Furti di Parmigiano e bottiglie di vino, un'altra banda in manette

Undici arresti della Squadra Mobile di Modena, tra l'Emilia e Cerignola. Si tratta della banda pugliese che aveva messo a segno due importanti colpi a Modena e a Castelfranco nel 2015, rubando un valore di 180mila euro in forme di Parmiginano e bottiglie. Preso anche il basista

Nelle prime ore di questa mattina è scattata una vasta operazione della Polizia di Stato di Modena, che ha sgominato un'importante organizzazione criminale di origine pugliese dedita alla consumazione di furti in danno di caseifici, magazzini e abitazioni in provincia di Modena. Le indagini, condotte dai poliziotti della Squadra Mobile modenese e coordinate dalla Procura della Repubblica di Modena, Pm Enrico Stefani, hanno fatto luce su una serie di episodi criminosi consumati nel 2015

In particolare, sono stati individuati i responsabili del furto commesso il 4 giugno ai danni dell'azienda collegata all'Istituto Lazzaro Spallanzani di Castelfranco Emilia, quando i criminali portarono via ben 168 forme di Parmigiano Reggiano per un valore di circa 80.000 euro. Qualche tempo dopo, il 13 ottobre, la banda colpì in via Jugoslavia a Modena, ripulendo il magazzino della ditta di trasporti Rail Logistic Way e fuggendo con 15mila bottiglie di vino dal valore di 100.000 euro. Caso volle che nel ritorno verso la Puglia, all'altezza di San Severo, il carico fu disperso e distrutto in un incidente autostradale. (GUARDA IL VIDEO)

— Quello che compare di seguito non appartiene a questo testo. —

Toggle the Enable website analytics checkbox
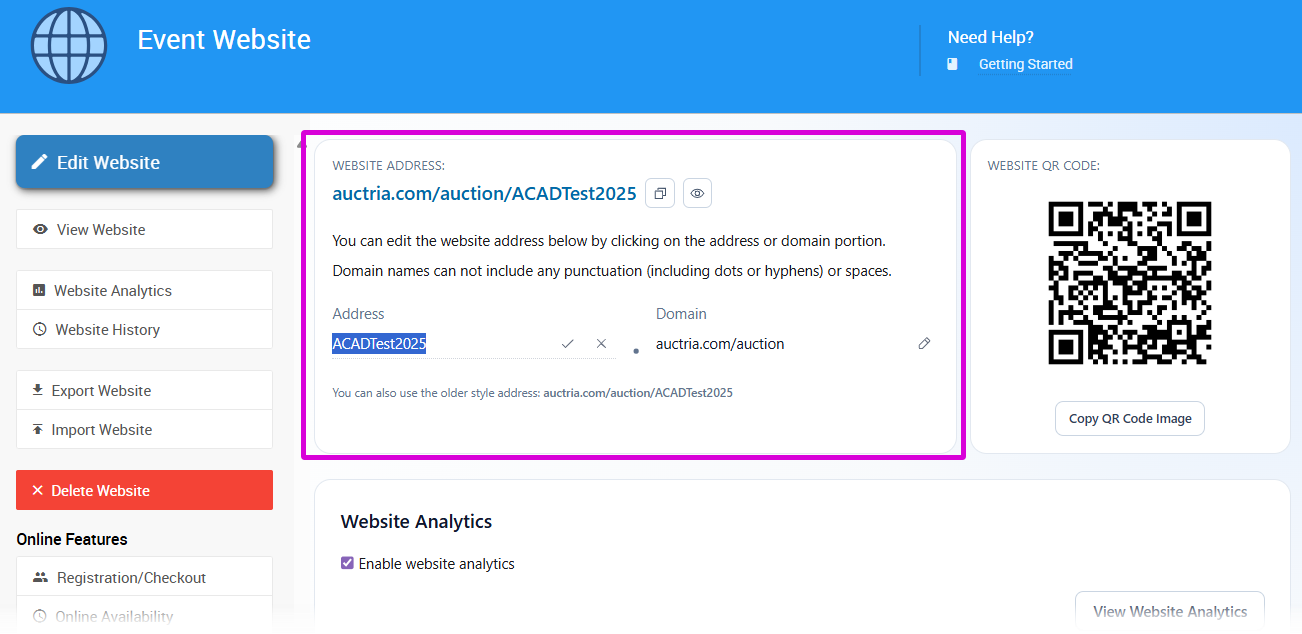(348, 563)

Gli investigatori della Questura hanno addebitato a questo gruppo anche due furti in abitazione commessi a ridosso del colpo di Modena, quando vennero rubati utensili da lavoro e materiali in rame.

Le persone coinvolte nell'operazione sono per lo più note per precedenti analoghi e originarie di Cerignola (FG), zona dalla quale si muovevano come "pendolari" e che vanta il primato poco lusinghiero di essere domicilio di diverse bande di questo genere. Insieme ai quattro pugliesi sono finiti in carcere e ai domiciliari anche alcuni emiliani, che hanno partecipato a vario titolo ai furti. In particolare è stato individuato il basista per il colpo allo Spallanzani, un imprenditore di Castelfranco che collaborava con l'Istituto. In arresto anche una ex guardia giurata, la compagna e la suocera di origine serba.